[Data shown — start]

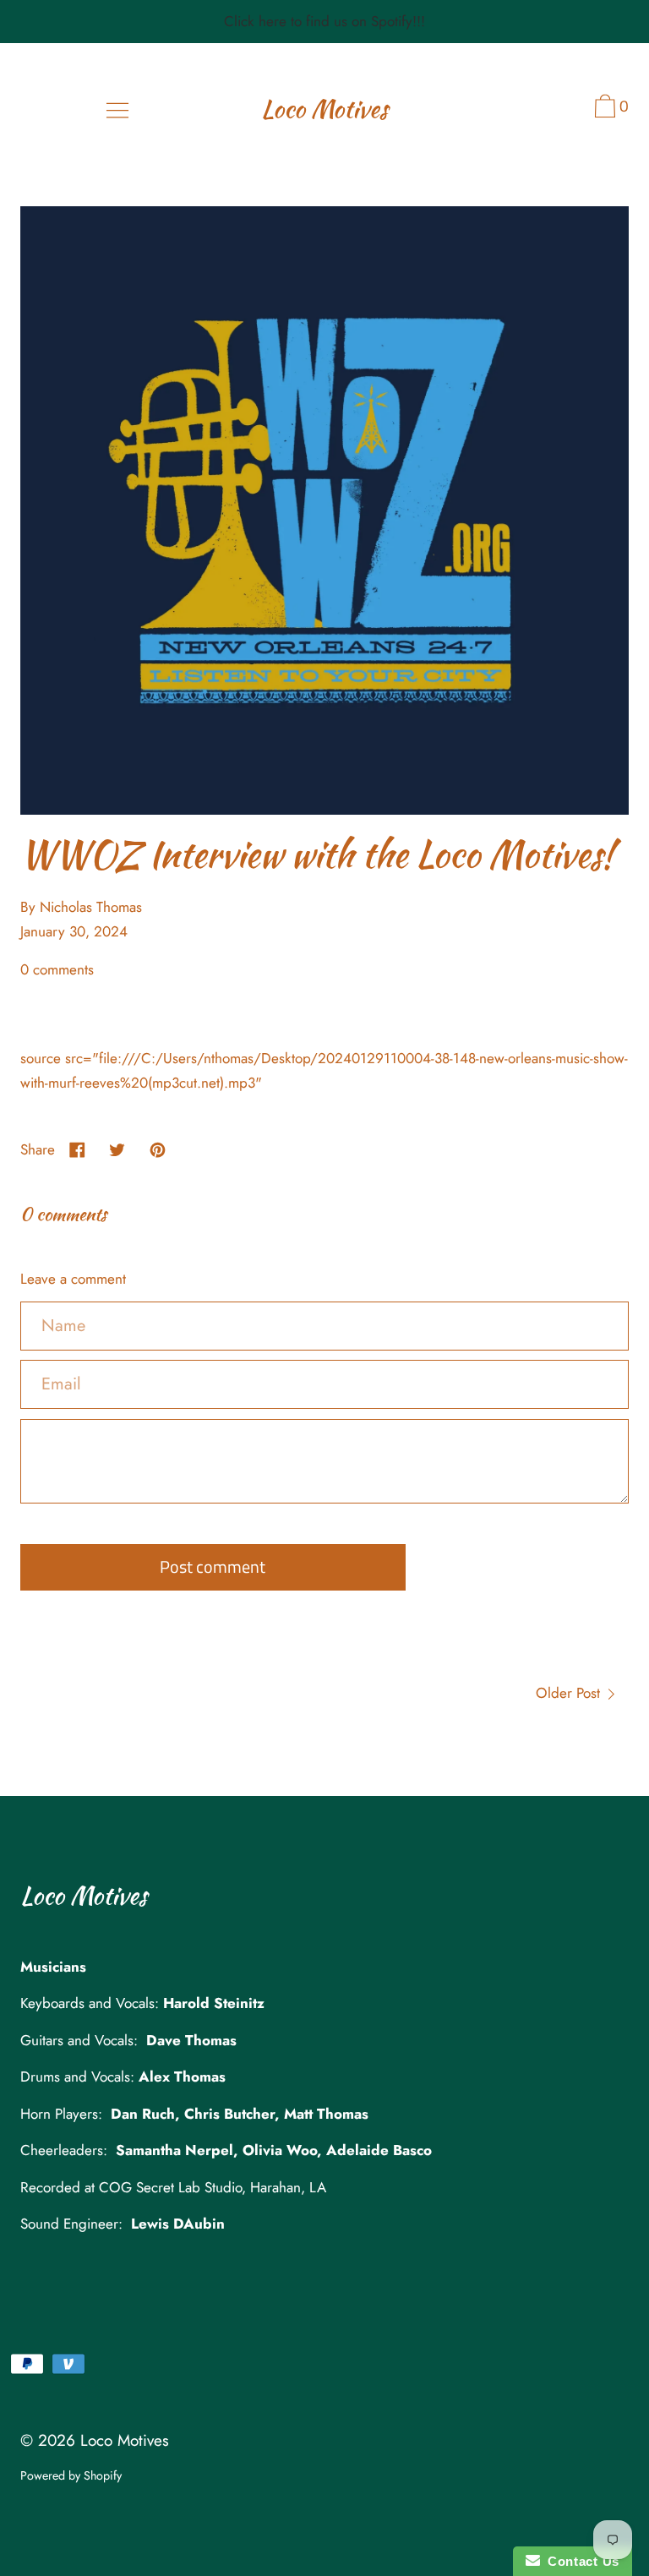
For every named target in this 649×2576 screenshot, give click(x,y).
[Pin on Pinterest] (157, 1149)
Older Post (570, 1693)
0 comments (57, 969)
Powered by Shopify (71, 2475)
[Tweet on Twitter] (118, 1149)
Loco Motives (324, 108)
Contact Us (579, 2561)
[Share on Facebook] (77, 1149)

[Data shown — finish]

Your instructions: Only the lines from the one with "[Tweet on Twitter] (118, 1149)" through the end of the data belong in the answer, each reproduced exactly.

Your response:
[Tweet on Twitter] (118, 1149)
Loco Motives (324, 108)
Contact Us (579, 2561)
[Share on Facebook] (77, 1149)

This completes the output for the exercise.